‘We Don’t Rely On American Banks, We Have All The Funding We Need Out Of Russia’ – Old Eric Trump Interview Resurfaces

DONALD TRUMP 2016

Eric Trump brags that all the funding for Trump golf courses comes from Russia and not from American banks.

Boston’s public radio station WBUR-FM published an article last year recounting a 2014 meeting between author and journalist James Dodson and Eric and Donald Trump.

An avid fan of golf, Dodson has written books on the game to include co-authoring golfing legend Arnold Palmer’s memoir.

Writing of his meeting with Trump, Bill Littlefield of WBUR writes that: “That’s no doubt why Dodson was sought after as a playing partner and luncheon guest by the man who said until quite recently that one of his primary jobs was making golf great again.”

As Littlefield writes, Dodson had never met Trump, but was keenly aware of his interest and impact on the game of golf.

“I knew Trump was very interested in golf,” Dodson says. “I knew he was buying up golf courses. His M.O. was to find a financially distressed property, buy it, keep it in bankruptcy, do a half-a-million-dollar renovation, fire the entire staff and hire a third back.”

Dodson recounts how his meeting with Trump came about: “This PR guy kept calling me and inviting me,” Dodson told WBUR, “And he kept saying things like, ‘Oh, Donald Trump loves your books.’ And I kept saying, ‘Donald Trump doesn’t read books, I’m told. And he hadn’t a clue who I am.’ Anyway, he called three or four times. Finally, I said yes.”

“Greg Norman was gonna show up, and he and Trump were gonna play the first nine of the course,” Dodson explained to WBUR, adding: “I was gonna play with Eric, his son, a local congressman and the guy I assumed was his bodyguard. And then we would swap at the nine holes. I would play with Trump and Greg, and then we would have a big lunch and hear all about the club.”

Continuing, Dodson explains that when he arrived “Trump was strutting up and down, talking to his new members about how they were part of the greatest club in North Carolina and when I first met him, I asked him how he was — you know, this is the journalist in me — I said, ‘What are you using to pay for these courses?’ And he just sort of tossed off that he had access to $100 million.”

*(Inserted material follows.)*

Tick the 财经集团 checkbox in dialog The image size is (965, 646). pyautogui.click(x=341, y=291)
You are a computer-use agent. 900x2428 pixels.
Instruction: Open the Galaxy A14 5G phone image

“So when I got in the cart with Eric,” Dodson says, “as we were setting off, I said, ‘Eric, who’s funding? I know no banks — because of the recession, the Great Recession — have touched a golf course. You know, no one’s funding any kind of golf construction. It’s dead in the water the last four or five years.’ And this is what he said. He said, ‘Well, we don’t rely on American banks. We have all the funding we need out of Russia.’ I said, ‘Really?’ And he said, ‘Oh, yeah. We’ve got some guys that really, really love golf, and they’re really invested in our programs. We just go there all the time.’ Now that was three years ago, so it was pretty interesting.”

Trump’s golf empire has come under renewed scrutiny amid his bigoted presidential campaign and controversy regarding his so-called Southern White House – his Mar-A-Lago resort.

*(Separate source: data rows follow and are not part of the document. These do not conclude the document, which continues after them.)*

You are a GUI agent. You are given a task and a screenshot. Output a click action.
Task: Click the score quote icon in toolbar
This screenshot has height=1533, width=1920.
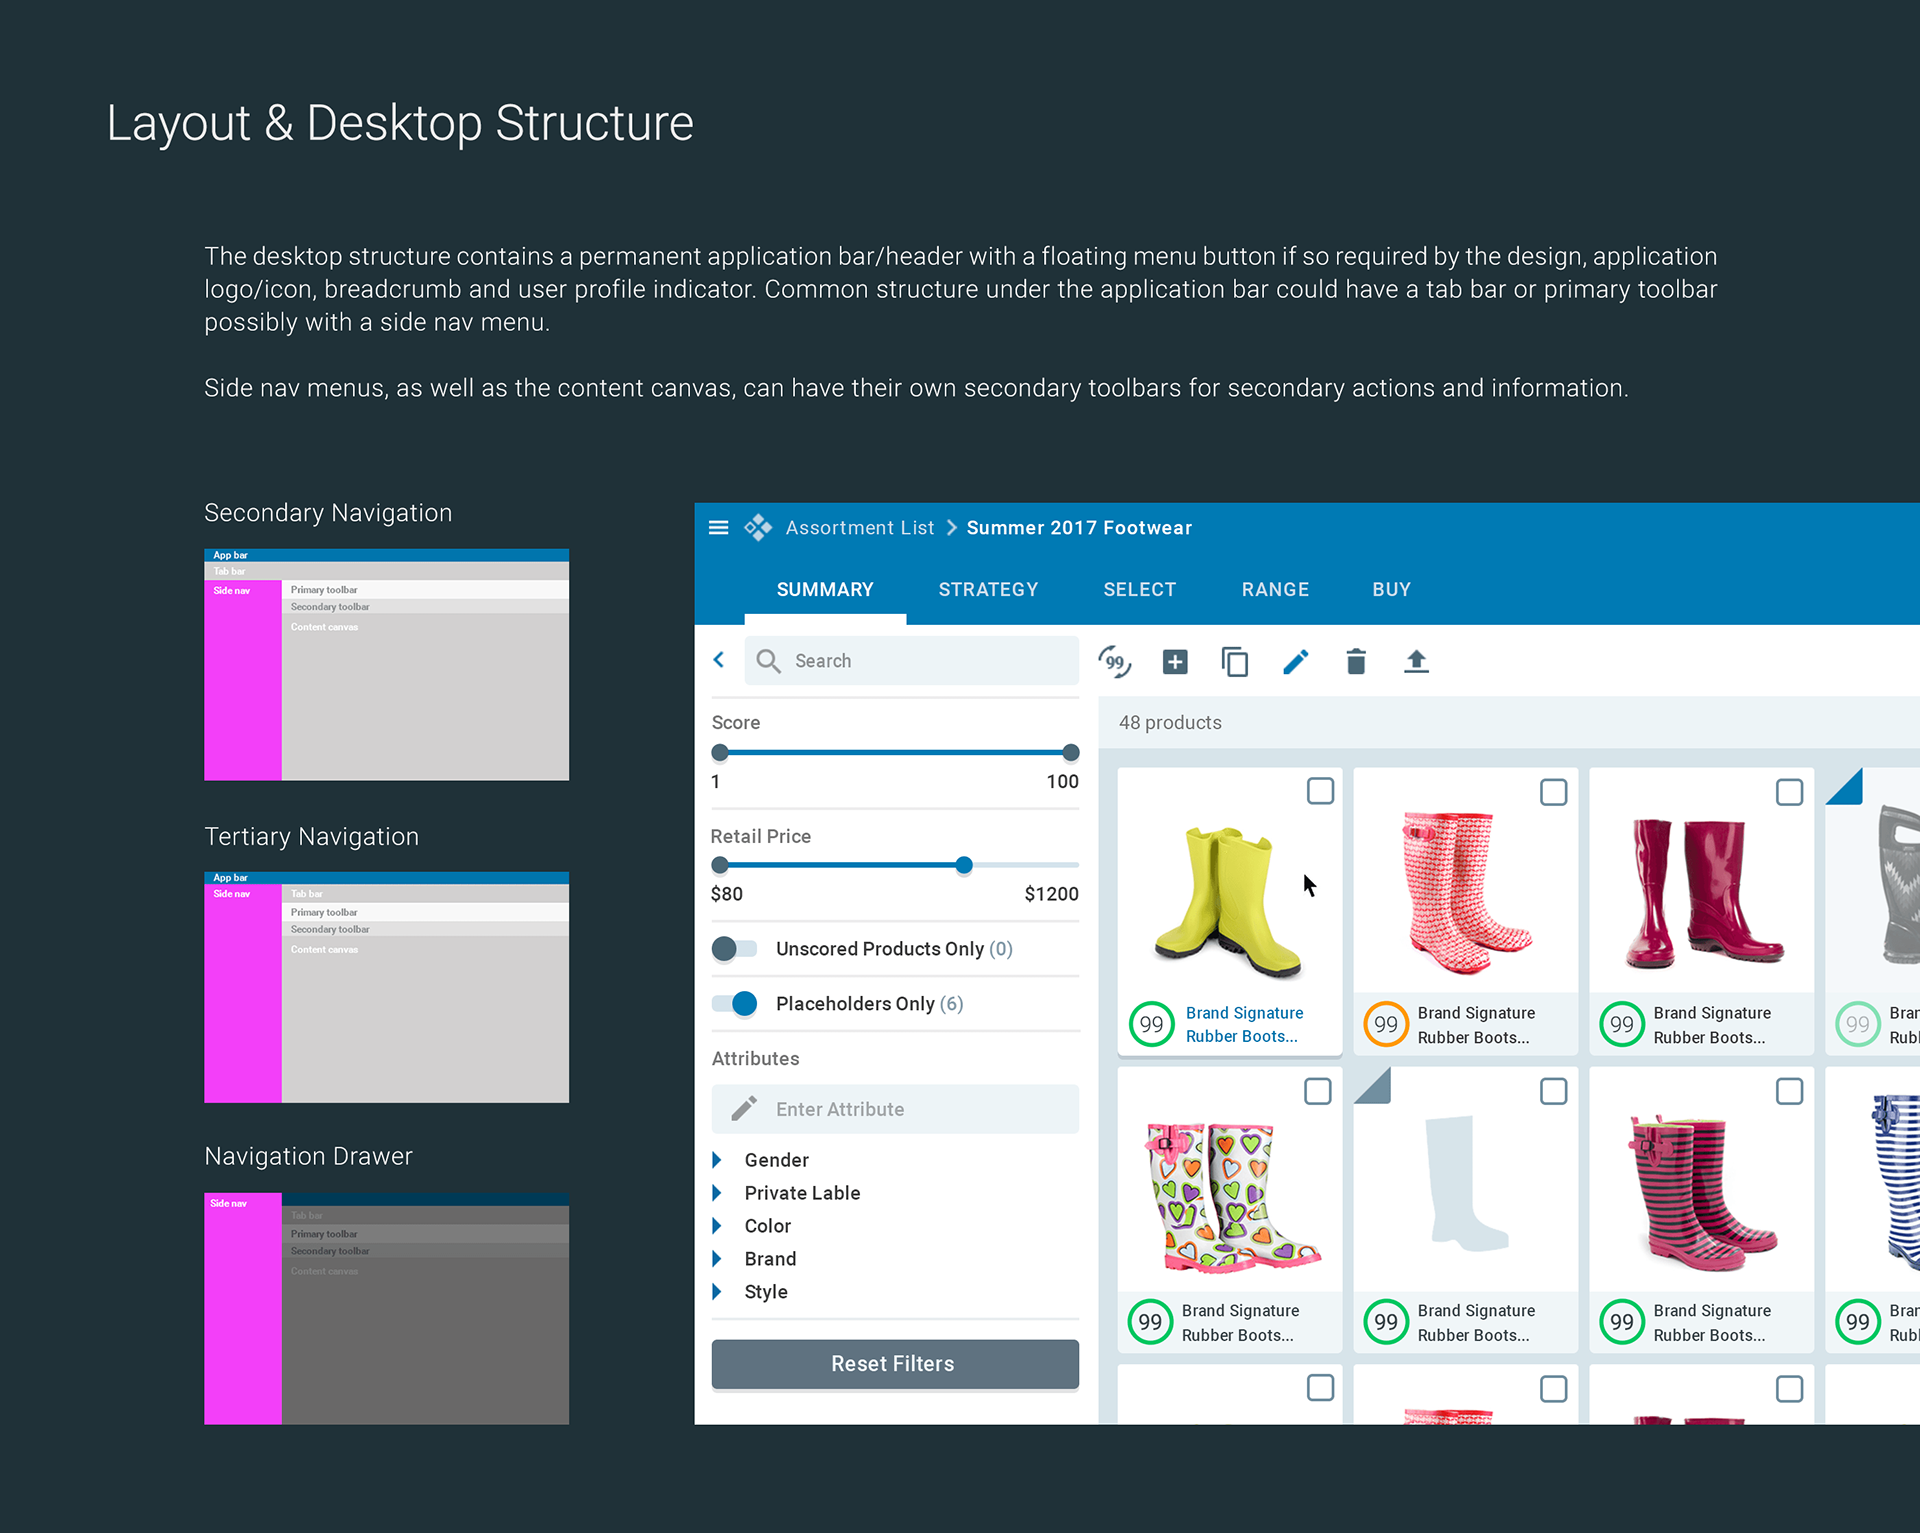click(x=1114, y=662)

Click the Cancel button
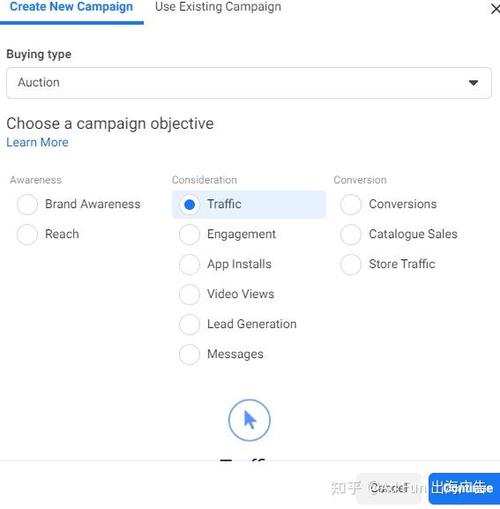point(389,488)
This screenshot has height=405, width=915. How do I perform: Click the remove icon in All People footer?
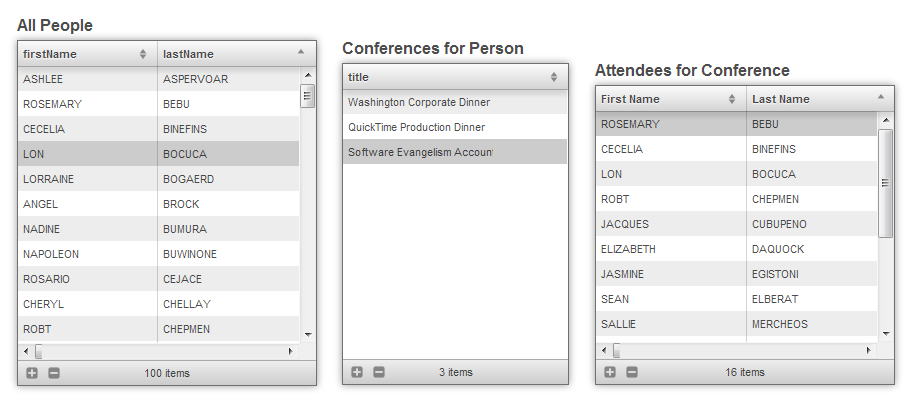tap(54, 373)
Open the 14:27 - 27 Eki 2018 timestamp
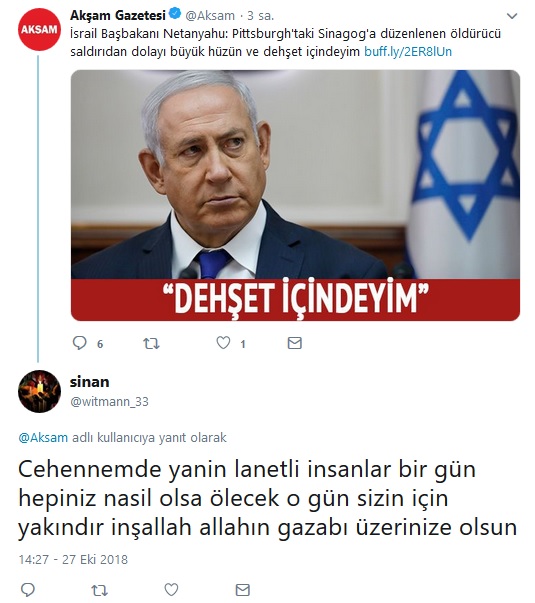 (x=73, y=559)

First there was the 2015 announcement that Trump’s Turnberry Golf Resort had been pulled for consideration for the 2020 British Open Tournament. It seems the Royal and Ancient Golf Club of St Andrews had been expected to endorse Trump’s golf resort to host the 2020 British Open, but after Trump’s slew of racist remarks on the campaign trail about the Chinese, Mexicans, Muslims, and women – increasing concerns regarding the risk of boycotts by tournament sponsors and players were too much for the prestigious governing body.

The loss of the British Open Tournament was not only an ego blow for the bigoted billionaire, but a significant loss to his financial empire as well. Trump purchased the Turnberry resort in 2015 for “just over $63 million,” renaming it Trump Turnberry. Promising an upgrade of slightly more than $300 million, “the purchase appeared to give the billionaire the near-guarantee that when The Open came to his place, he would be center-stage at the winner’s presentation party on the 18th green,”along with other dignitaries in a ceremony shown to millions around the world, according to a 2016 report by The Independent.

Trump also received a blow last year when he lost a bitter 2-year court battle and hundreds of millions of dollars involving one of his golf properties in Scotland.

That blow occurred in June 2016 when Britain’s Supreme Court ruled unanimously against Trump’s efforts to block the construction of a wind farm in Scotland.

As Think Progress reported at the time, Trump had been “fighting to prevent the construction of a wind farm off the coast of Aberdeen, Scotland, since 2013.” Trump “maintained that the wind farm, if constructed, would ruin the view of a luxury golf course he owns near the planned site of the farm. The Scottish government approved plans for the wind farm in 2013, and since then, Trump’s challenge had lost twice in Scottish courts,” and the Supreme Court’s ruling likely put an end to Trump’s efforts to halt construction of the project.